I am launching the NGC container using docker as instructed in the Git.
However, when I try to build the plugin libraries—specifically, running: make -j$(nproc), I run into the error: fatal error: cuda_runtime_api.h: No such file or directory
Cuda seems to work, as the nvidia-smi output is as expected:
Are you able to find cuda_runtime_api.h on bare metal?
I just tried to follow the steps in TensorRT/demo/Diffusion at main · NVIDIA/TensorRT · GitHub skipping the part " (Optional) Install latest TensorRT release", and could finish running make -j$(nproc) without the error.
I find the file on bare metal at: /usr/local/cuda-11.6/targets/sbsa-linux/include/cuda_runtime_api.h on the Clara AGX devkit, and at /usr/local/cuda-11.8/targets/sbsa-linux/include/cuda_runtime_api.h within the launched container.
No worries—not sure what the issue was earlier, but I followed the steps again and I am able to build successfully. I am able to locate the necessary cuda files on bare metal.
However, upon trying to launch the model (>python3 demo-diffusion.py --help) after building, I’ll receive the error: “ModuleNotFoundError: No module named ‘cuda’”, so it seems a cuda issue persists.
Thanks, I’ll raise an issue there.
Prior to launching the model, I’m getting the following error when trying to install requirements.txt in the container:
ERROR: Could not find a version that satisfies the requirement torch==1.12.1+cu116 (from versions: 1.8.0, 1.8.1, 1.9.0, 1.10.0, 1.10.1, 1.10.2, 1.11.0, 1.12.0, 1.12.1, 1.13.0, 1.13.1)
ERROR: No matching distribution found for torch==1.12.1+cu116
I’ve tried installing this requirement directly as instructed by the PyTorch website in the container, like so:
However, I get the same ‘No matching distribution error’. I’ll raise an issue on the CUDA forum about this, but just thought I’d mention this here. Thanks!
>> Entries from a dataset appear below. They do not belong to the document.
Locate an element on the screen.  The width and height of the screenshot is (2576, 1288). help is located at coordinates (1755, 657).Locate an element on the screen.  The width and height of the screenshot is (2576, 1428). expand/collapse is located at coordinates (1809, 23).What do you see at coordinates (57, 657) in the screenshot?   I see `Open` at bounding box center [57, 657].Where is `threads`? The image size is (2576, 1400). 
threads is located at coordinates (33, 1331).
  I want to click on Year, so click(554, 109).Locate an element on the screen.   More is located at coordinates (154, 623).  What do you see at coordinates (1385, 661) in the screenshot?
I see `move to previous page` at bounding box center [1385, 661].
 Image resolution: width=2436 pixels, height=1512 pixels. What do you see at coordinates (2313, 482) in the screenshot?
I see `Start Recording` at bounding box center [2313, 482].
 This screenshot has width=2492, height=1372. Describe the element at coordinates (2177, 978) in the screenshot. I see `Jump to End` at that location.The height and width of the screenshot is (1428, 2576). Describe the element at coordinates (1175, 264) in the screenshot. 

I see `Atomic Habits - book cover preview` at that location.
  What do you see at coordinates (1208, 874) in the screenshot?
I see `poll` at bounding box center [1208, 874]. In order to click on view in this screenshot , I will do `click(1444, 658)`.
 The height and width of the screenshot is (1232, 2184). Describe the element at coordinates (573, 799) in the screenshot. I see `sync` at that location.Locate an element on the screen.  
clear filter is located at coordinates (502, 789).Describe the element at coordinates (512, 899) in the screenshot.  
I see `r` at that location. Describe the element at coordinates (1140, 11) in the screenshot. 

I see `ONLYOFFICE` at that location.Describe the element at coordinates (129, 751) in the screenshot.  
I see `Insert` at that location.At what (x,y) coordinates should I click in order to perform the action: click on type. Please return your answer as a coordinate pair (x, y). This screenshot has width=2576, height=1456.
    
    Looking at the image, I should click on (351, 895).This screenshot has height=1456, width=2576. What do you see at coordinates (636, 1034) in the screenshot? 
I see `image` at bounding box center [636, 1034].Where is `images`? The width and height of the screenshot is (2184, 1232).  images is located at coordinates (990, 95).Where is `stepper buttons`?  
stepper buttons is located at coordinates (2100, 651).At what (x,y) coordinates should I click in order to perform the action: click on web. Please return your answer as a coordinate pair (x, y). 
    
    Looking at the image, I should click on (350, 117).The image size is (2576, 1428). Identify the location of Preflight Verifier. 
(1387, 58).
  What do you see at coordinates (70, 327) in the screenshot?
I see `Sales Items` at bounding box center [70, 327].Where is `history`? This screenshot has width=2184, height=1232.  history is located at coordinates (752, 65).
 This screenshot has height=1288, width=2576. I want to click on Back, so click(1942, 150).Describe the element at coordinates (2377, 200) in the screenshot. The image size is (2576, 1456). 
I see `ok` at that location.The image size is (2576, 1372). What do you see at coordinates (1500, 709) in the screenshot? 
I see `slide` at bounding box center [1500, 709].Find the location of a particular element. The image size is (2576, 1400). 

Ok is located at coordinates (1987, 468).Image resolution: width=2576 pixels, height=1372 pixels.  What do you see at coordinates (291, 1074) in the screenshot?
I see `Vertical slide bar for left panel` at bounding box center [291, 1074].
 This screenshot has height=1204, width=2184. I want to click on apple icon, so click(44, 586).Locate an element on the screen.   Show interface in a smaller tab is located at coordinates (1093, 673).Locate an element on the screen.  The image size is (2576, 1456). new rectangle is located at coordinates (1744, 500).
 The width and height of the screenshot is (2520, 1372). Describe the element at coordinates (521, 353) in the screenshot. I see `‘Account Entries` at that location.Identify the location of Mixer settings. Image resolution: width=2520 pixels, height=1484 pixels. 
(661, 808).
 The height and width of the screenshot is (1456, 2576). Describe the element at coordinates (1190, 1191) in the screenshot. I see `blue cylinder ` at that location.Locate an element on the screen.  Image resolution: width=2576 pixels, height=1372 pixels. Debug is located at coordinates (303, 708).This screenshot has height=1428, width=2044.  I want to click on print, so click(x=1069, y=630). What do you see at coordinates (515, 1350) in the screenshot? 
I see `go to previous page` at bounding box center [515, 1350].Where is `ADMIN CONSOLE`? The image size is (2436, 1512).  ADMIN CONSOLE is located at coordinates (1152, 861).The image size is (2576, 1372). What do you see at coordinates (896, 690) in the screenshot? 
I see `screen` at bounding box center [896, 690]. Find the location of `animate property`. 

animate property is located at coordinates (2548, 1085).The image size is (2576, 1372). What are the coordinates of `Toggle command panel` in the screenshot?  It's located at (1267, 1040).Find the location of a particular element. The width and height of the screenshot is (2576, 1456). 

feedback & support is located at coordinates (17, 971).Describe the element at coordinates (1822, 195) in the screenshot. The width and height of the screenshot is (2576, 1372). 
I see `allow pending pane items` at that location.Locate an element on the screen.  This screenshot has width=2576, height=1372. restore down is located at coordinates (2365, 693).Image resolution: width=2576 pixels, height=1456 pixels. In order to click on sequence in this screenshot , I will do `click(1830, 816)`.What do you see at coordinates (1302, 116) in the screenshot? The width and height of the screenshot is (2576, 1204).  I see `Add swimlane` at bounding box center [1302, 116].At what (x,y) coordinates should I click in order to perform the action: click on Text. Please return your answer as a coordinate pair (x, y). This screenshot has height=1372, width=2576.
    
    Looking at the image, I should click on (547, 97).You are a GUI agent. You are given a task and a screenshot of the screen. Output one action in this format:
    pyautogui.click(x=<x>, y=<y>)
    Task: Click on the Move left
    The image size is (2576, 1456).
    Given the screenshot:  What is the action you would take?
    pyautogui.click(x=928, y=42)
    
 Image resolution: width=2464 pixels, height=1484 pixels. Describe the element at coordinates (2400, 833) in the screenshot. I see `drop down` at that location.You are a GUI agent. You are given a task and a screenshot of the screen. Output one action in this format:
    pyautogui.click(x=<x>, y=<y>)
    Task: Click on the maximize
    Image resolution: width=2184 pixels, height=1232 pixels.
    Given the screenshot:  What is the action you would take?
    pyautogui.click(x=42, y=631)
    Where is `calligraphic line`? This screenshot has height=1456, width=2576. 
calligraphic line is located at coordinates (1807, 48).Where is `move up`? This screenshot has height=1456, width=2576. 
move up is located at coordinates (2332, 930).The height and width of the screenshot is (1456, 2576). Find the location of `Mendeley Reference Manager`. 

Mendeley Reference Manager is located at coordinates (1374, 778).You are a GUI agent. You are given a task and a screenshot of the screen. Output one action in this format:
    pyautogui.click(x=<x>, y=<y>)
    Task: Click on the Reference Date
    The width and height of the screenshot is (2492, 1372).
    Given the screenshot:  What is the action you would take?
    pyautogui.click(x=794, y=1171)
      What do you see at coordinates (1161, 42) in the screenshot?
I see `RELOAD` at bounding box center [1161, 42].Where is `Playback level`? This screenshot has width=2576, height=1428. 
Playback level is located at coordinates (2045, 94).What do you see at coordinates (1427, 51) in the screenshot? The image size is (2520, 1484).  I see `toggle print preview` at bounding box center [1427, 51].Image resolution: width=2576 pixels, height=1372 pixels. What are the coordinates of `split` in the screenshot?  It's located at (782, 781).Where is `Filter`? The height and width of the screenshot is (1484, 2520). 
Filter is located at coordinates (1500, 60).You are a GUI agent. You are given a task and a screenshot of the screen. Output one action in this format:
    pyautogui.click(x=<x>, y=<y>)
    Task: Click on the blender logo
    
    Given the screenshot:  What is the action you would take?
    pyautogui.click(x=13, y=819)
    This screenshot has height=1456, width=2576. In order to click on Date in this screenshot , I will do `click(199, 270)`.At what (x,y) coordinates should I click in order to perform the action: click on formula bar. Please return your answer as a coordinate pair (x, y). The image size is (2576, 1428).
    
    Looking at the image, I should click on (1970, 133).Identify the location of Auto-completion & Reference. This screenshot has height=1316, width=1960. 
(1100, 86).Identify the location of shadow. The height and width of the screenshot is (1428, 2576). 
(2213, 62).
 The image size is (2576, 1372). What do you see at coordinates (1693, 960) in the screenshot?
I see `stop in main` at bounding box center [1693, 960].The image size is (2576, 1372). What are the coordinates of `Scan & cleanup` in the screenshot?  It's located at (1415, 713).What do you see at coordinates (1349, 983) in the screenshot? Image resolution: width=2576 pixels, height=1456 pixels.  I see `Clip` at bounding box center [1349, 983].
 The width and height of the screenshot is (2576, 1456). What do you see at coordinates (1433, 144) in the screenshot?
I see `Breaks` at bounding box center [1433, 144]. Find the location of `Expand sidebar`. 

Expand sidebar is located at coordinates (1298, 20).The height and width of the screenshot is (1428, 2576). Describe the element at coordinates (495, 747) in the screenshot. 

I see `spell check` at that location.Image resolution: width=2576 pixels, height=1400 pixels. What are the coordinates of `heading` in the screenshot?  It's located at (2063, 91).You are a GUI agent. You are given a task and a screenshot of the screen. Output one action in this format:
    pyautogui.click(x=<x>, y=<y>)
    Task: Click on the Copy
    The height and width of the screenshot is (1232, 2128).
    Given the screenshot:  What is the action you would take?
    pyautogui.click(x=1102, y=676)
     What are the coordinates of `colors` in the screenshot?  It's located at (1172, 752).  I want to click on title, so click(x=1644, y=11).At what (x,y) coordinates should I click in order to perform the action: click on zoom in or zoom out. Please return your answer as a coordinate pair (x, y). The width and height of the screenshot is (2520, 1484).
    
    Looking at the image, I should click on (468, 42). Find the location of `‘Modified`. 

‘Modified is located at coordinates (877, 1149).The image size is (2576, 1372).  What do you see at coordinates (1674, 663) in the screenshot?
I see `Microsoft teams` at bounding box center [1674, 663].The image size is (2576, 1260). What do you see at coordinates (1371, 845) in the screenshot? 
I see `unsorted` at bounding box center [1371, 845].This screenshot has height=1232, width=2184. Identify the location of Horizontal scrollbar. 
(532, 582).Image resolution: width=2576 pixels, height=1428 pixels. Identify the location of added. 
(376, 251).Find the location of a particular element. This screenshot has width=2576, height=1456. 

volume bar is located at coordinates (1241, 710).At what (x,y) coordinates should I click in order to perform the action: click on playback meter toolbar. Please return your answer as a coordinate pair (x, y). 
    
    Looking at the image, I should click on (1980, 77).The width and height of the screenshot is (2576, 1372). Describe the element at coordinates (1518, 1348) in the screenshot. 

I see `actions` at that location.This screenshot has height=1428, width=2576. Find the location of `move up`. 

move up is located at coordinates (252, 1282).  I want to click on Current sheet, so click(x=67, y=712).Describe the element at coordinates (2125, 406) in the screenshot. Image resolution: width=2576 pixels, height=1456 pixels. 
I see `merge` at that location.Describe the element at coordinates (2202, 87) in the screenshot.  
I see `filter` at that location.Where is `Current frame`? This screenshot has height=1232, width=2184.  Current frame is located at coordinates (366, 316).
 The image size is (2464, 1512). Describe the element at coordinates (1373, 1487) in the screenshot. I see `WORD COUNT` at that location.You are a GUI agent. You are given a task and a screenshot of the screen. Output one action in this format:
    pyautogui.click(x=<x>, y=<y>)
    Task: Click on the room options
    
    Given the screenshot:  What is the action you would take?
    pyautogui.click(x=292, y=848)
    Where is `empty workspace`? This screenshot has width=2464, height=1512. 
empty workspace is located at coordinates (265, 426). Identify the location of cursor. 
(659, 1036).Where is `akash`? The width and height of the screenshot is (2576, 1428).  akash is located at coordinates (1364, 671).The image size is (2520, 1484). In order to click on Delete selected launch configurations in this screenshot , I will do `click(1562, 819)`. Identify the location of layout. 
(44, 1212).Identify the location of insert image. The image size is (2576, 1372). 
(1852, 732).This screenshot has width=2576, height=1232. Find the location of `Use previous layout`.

Oh I see, the torch installation on arm+dGPU could be a little tricky, I will ask around and see if someone has the install recipe. In the meanwhile, one thing that you could try is using the PyTorch base image nvcr.io/nvidia/pytorch:22.10-py3 instead of the TRT base image nvcr.io/nvidia/tensorrt:22.10-py3. The PyT base image supports both x86 and arm64, you could see the details here PyTorch | NVIDIA NGC
@rchand18 Following up on the previous message: the existing pip wheels would not work for the Clara AGX devkit, since their arm builds support Mac M1/M2. For using Pytorch on the devkit, you could build PyTorch from source, or use the NGC PyT container.
That error is likely because the 22.10 image has a higher CUDA/Pytorch version than 11.6/1.12.1. Please see PyTorch Release 22.10 for the software versions in each Docker image release. Perhaps you could try an earlier version of the PyTorch Docker image although that may require you to use an earlier version of the TensorRT Diffusion demo repo. Building from source can be a good option.